Book Review: Saffron Soul by Mira Manek

I recently had the epiphany that for me, there’s no point in buying a recipe book from a restaurant chef. I don’t want to cook like a chef and when I’m at home I don’t want to eat like I’m at a restaurant. When a long, busy day comes to an end and I’m contemplating dinner, I don’t want make or eat fussy food. I want simple food, clean food; a meal that’s not too difficult to prepare.  And so these days I much prefer the culinary insight of non-restaurant folk.

Enter Mira Manek and her debut cookbook Saffron Soul. Learning from her mother and grandmother, Manek naturally began to cook Gujarati food and subsequent travelling through India helped her to realise how authentic, well-rounded and inherently healthful her repertoire was. So she set out to help redefine Indian food by sharing this wealth of lighter, healthier recipes on her blog and through her supper club.

The book begins with Manek’s personal story about her somewhat difficult relationship with food and eating including some lovely family photos. Manek then lists the spices, essential ingredients, key pastes and garnishes and the contents are divided into morning, anytime, light, dinner and sweet recipes. The entire book is brimming with stunning photography; it’s one of those books that you can browse for visual inspiration alone.
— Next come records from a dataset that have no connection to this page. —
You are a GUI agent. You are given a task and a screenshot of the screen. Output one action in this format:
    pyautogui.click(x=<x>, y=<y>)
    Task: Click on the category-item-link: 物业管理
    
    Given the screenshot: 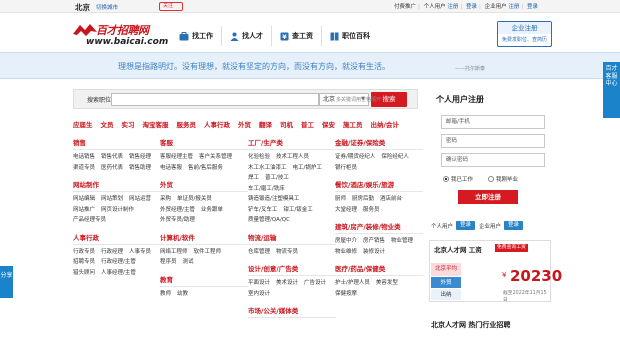 What is the action you would take?
    pyautogui.click(x=402, y=242)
Many of the recipes will be seem very, possibly too exotic, for run-of-the-mill curry-lovers; this is not a book about curries or Indian restaurant food.  Saffron Soul is the real deal and contains the kinds of techniques, recipes and ingredients used by Indian mothers and wives both in India and here in the UK. I know this because I’ve been learning some simple home-cooking from a Keralan friend and flipping through the pages of Manek’s book, my eyes lit up with recognition at methods that use rice and dal fermentation, boiled peanuts or cashews and finding recipes like shrikhand and large section at the end about the art of Thali.

Anyone interested in vegetarian, vegan and healthy eating and cooking will be inspired by Manek’s vibrant debut. She has taken Indian cooking traditions and bought them up to date by incorporating ingredients and modern nutritional insight. You won’t find fried bhajis or highly sweetened desserts and chutneys but instead you’ll marvel at all the wonderful things that you never knew you could do with fresh fruit, vegetables, grains and pulses and you’ll become more familiar and comfortable using a wide array of Indian spices.

This is an impressive debut by Manek and a must-own for anyone interested in heritage Indian cuisine or expanding their vegetarian repertoire and indeed their palatte.